▶ _Reading passage_:

Not true. For example, if thunderstorms alone are not sufficient to stop an area-wide temperature rise, a new emergent phenomenon arises. The thunderstorms will self-assemble into “squall lines”. These are long lines of massed thunderstorms, with long canyons of rising air between them. In part this happens because it allows for a more dense packing of thunderstorms, due to increased circulation efficiency. So your claim above, that an increase of clouds in one area means a decrease in another area, is strongly falsified by the emergence of squall lines.
In addition, you’ve failed to consider the timing of onset of the phenomena. A change of ten minutes in the average formation time of tropical cumulus makes a very large difference in net downwelling radiation … so yes, contrary to your claim, I’ve just listed two ways the clouds can indeed increase in one area without a decrease in another area.
So, examining how clouds and temperatures vary together locally (as Willis has done) really doesn’t tell you anything about feedbacks. Feedbacks only make sense over entire atmospheric circulation systems, which are ill-defined (except in the global average).
Mmm … well, to start with, these are not simple “feedbacks”. I say that clouds are among the emergent thermoregulatory phenomena that keep the earth’s temperature within bounds. The system acts, not as a simple feedback, but as a governor. What’s the difference?
- A simple feedback moves the result in a certain direction (positive or negative) with a fixed feedback factor. It is the value of this feedback factor that people argue about, the cloud feedback factor … I say that is meaningless, because what we’re looking at is not a feedback like that at all.

▶ _Data provided_:
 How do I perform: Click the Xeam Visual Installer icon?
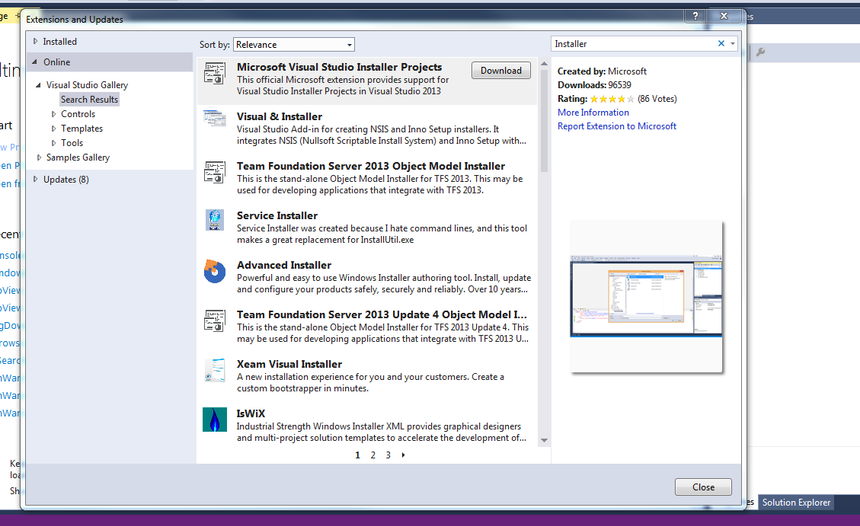[214, 369]
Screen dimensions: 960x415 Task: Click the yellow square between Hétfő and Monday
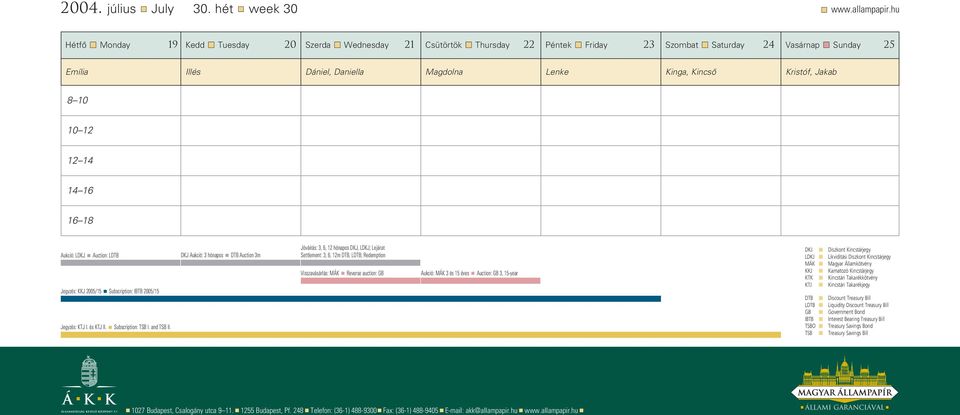[x=94, y=45]
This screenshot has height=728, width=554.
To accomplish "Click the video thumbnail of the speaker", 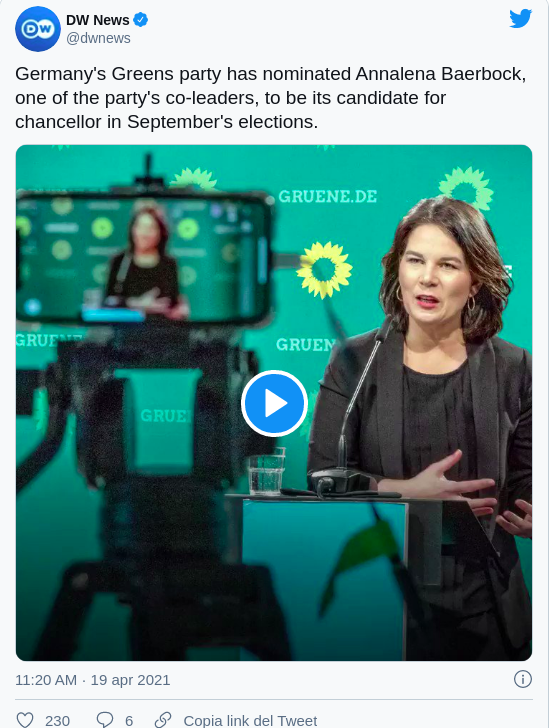I will tap(274, 403).

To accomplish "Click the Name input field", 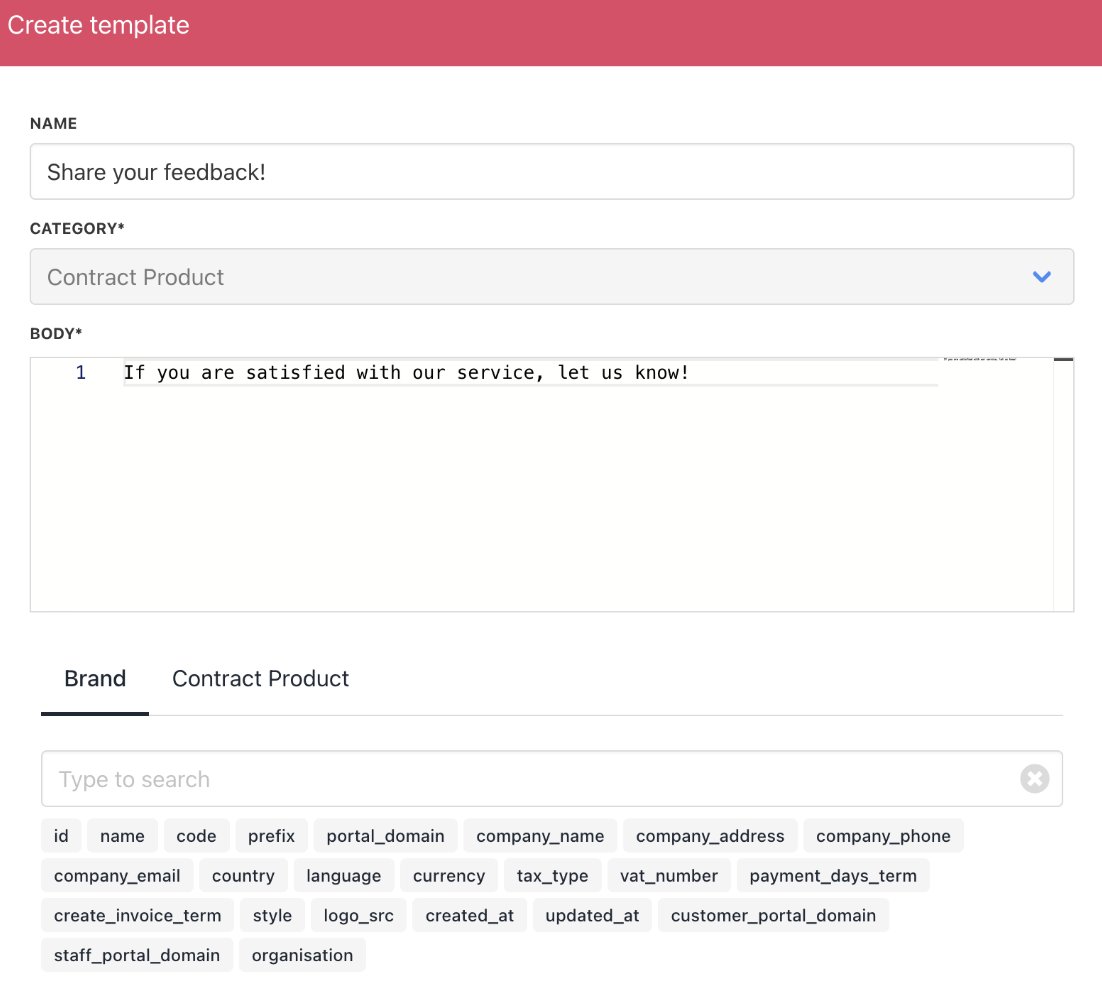I will tap(552, 172).
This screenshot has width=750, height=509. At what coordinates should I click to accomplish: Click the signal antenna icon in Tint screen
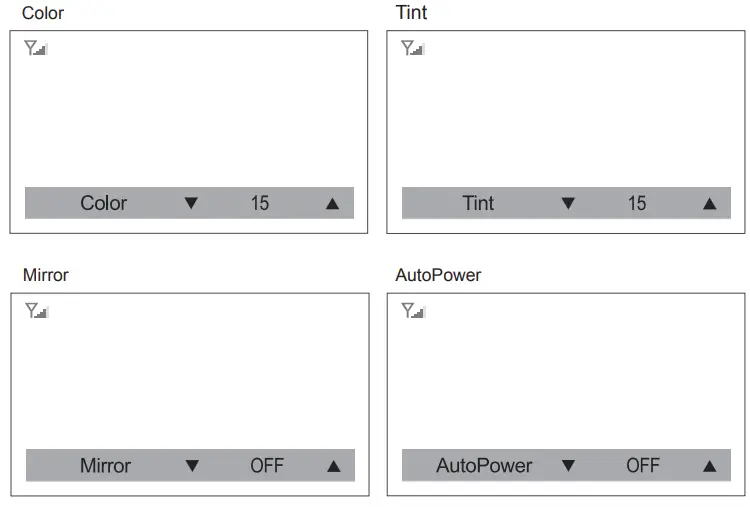coord(412,48)
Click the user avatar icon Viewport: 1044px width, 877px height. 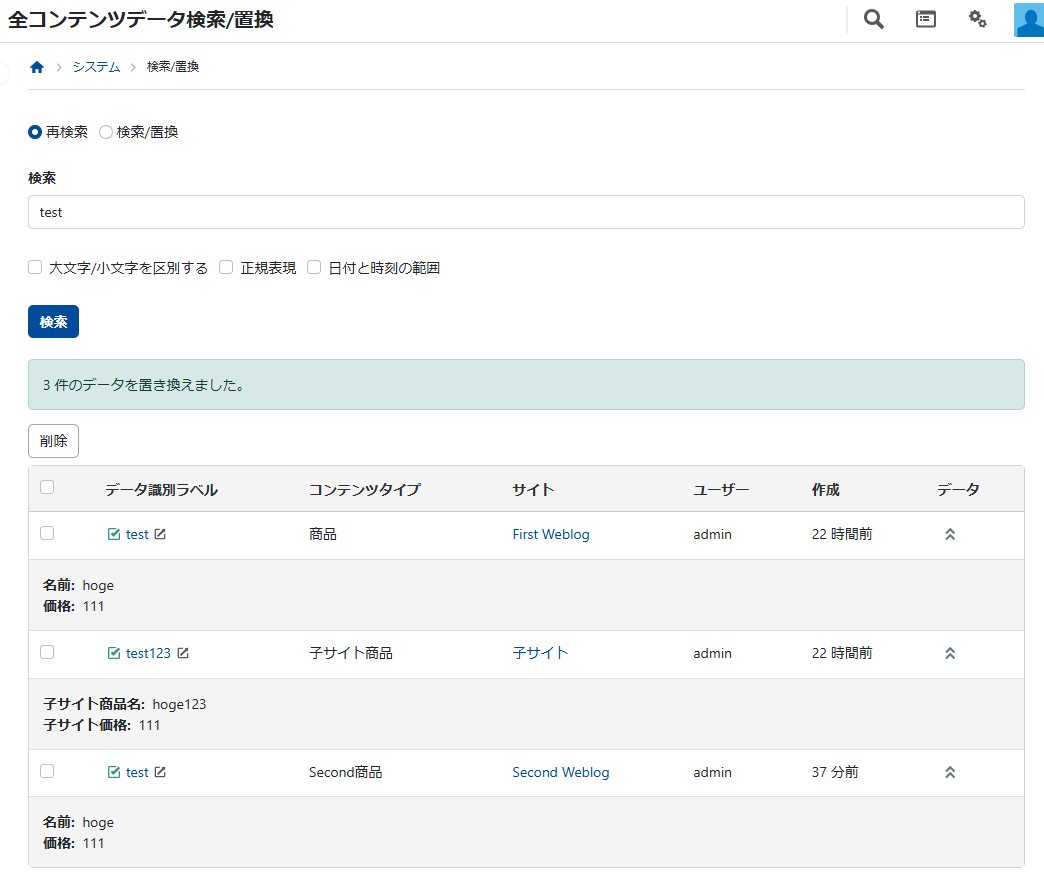[x=1029, y=20]
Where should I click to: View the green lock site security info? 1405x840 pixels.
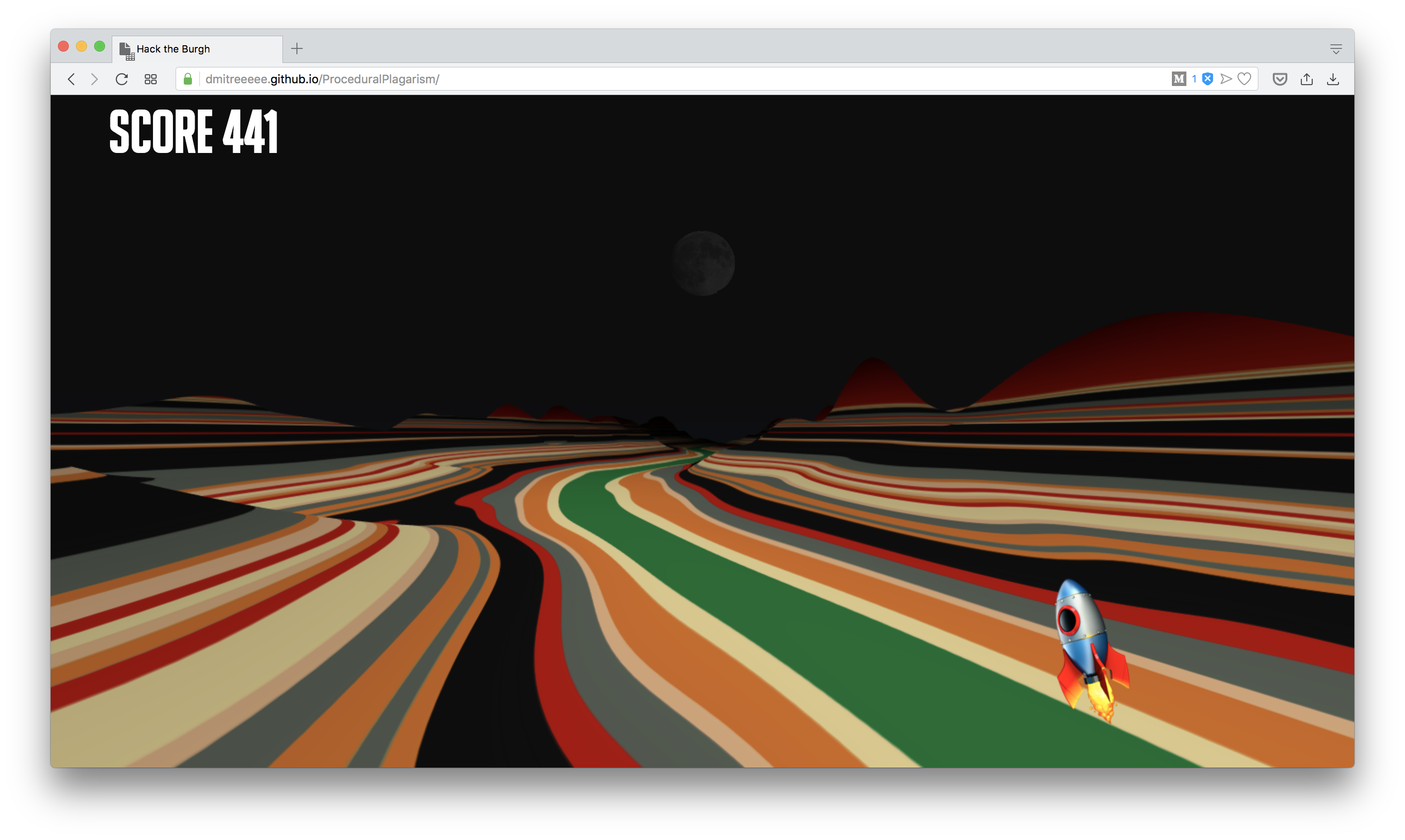tap(188, 79)
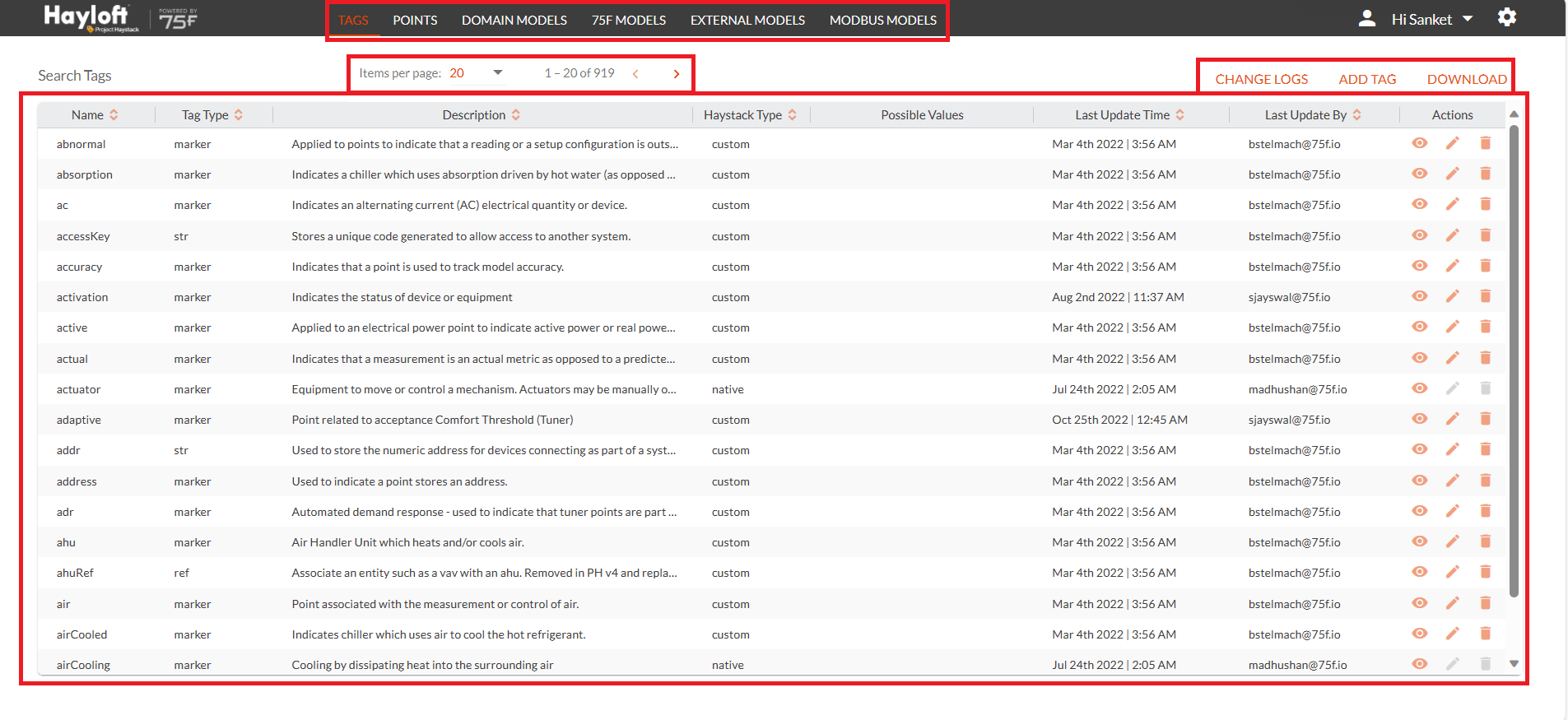The width and height of the screenshot is (1568, 720).
Task: Expand Hi Sanket user menu
Action: tap(1431, 19)
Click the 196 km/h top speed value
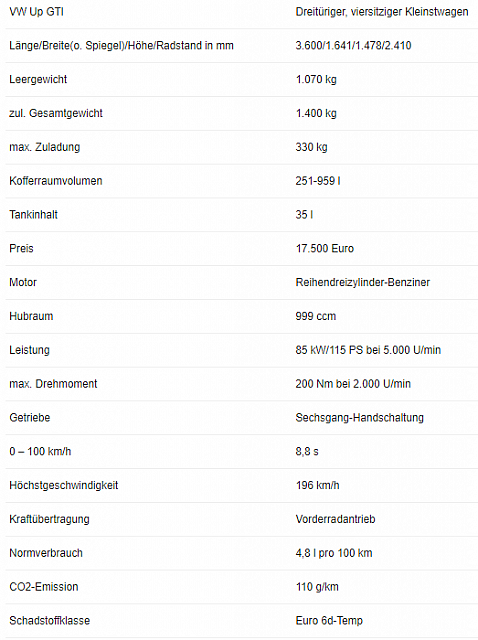Viewport: 478px width, 640px height. (317, 486)

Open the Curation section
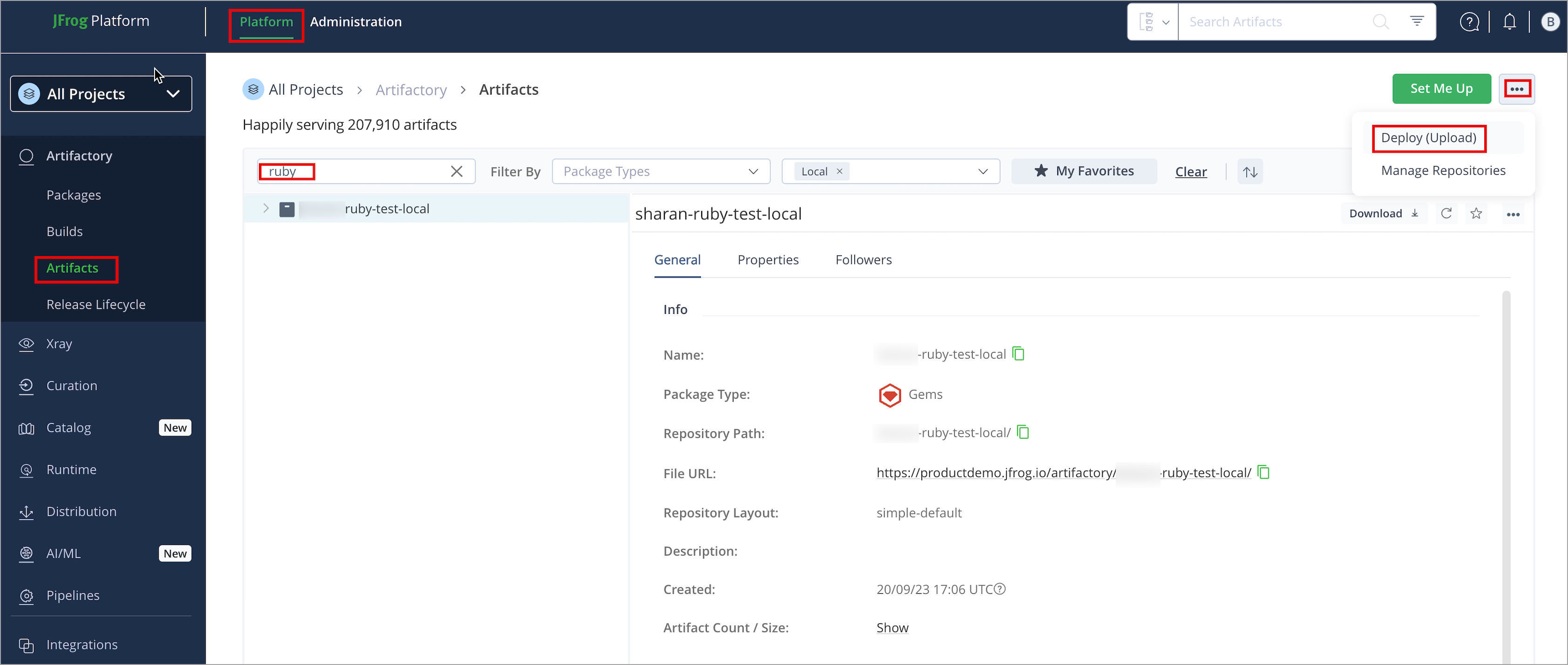click(x=71, y=385)
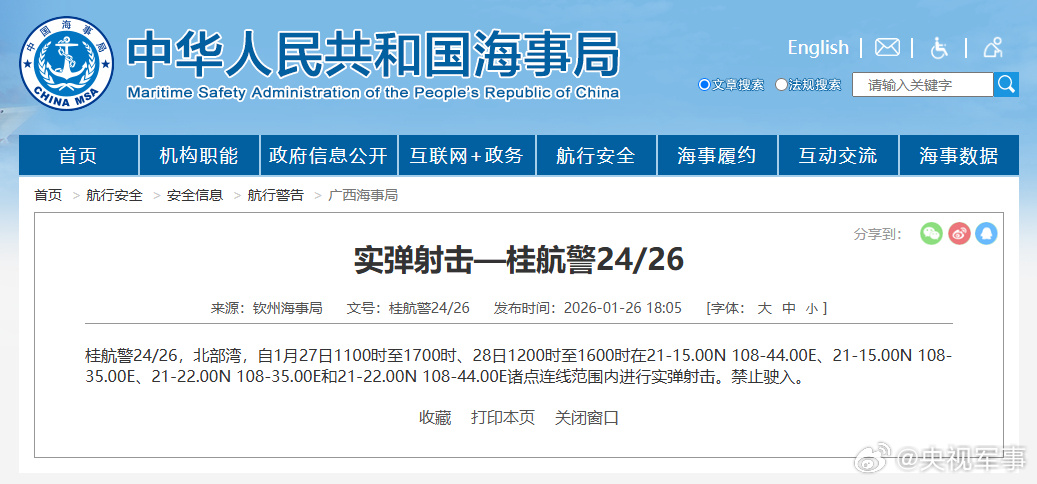This screenshot has height=484, width=1037.
Task: Share the article to WeChat
Action: 931,234
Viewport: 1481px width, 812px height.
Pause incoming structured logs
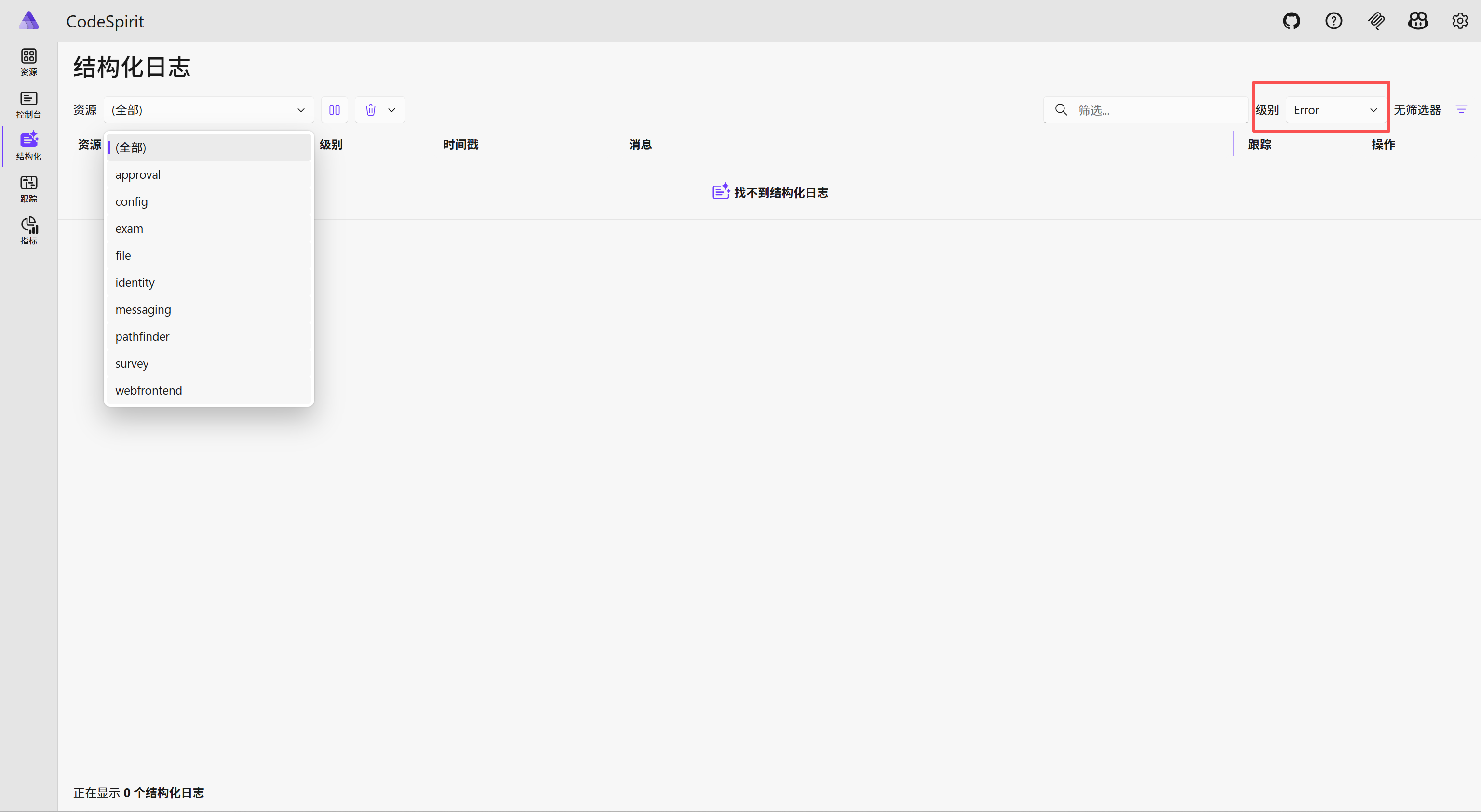pos(334,110)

▶ _Set problem 1_: Reproduce word for word everything in the passage on clouds and climate feedbacks from "So, examining how" down to "that at all.".
▶ _Set problem 2_: In the passage on clouds and climate feedbacks, what do thunderstorms self-assemble into when they alone are not enough to stop an area-wide temperature rise?
▶ _Set problem 3_: Continue the passage on clouds and climate feedbacks from the point where it stops.

▶ _Task result 1_:
So, examining how clouds and temperatures vary together locally (as Willis has done) really doesn’t tell you anything about feedbacks. Feedbacks only make sense over entire atmospheric circulation systems, which are ill-defined (except in the global average).
Mmm … well, to start with, these are not simple “feedbacks”. I say that clouds are among the emergent thermoregulatory phenomena that keep the earth’s temperature within bounds. The system acts, not as a simple feedback, but as a governor. What’s the difference?
- A simple feedback moves the result in a certain direction (positive or negative) with a fixed feedback factor. It is the value of this feedback factor that people argue about, the cloud feedback factor … I say that is meaningless, because what we’re looking at is not a feedback like that at all.

▶ _Task result 2_: They self-assemble into squall lines.

▶ _Task result 3_:
- A governor, on the other hand, uses feedback to move the result towards some set-point, by utilizing a variable feedback factor.
In short, feedback acts in one direction by a fixed amount. A governor, on the other hand, acts to restore the result to the set-point by varying the feedback. The system of emergent phenomena on the planet is a governor. It does not resemble simple feedback in the slightest.
And the size of those emergent phenomena varies from very small to very large on both spatial and temporal scales. Dust devils arise when a small area of the land gets too hot, for example. They are not a feedback, but a special emergent form which acts as an independent entity with freedom of motion. Dust devils move preferentially to the warmest nearby location, and because they are so good at cooling the earth, like all such mechanisms they have to move and evolve in order to persist. Typically they live for some seconds to minutes and then disappear. That’s an emergent phenomenon cooling the surface at the small end of the time and distance scales.
From there, the scales increase from local (cumulus clouds and thunderstorms) to area-wide (cyclones, grouping of thunderstorms into “squall lines”) to regional and multiannual (El Nino/La Nina Equator-To-Poles warm water pump) to half the planet and tens of years (Pacific Decadal Oscillation).
So I strongly dispute Dr. Roy’s idea that “feedbacks only make sense over entire atmospheric circulation systems”. To start with, they’re not feedbacks, they are emergent phenomena … and they have a huge effect on the regulation of the climate on all temporal and spatial scales.
And I also strongly dispute his claim that my hypothesis is not novel, the idea that thunderstorms and other emergent climate phenomena work in concert planet-wide to maintain the temperature of the earth within narrow bounds.
Like I said, Dr. Roy is one of my heroes, and I’m mystified by his attack on citizen scientists in general, and on me in particular. Yes, I’ve said that I thought that some of my research has been novel and original. Much of it is certainly original, in that I don’t know of anyone else who has done the work in that way, so the ideas are my own.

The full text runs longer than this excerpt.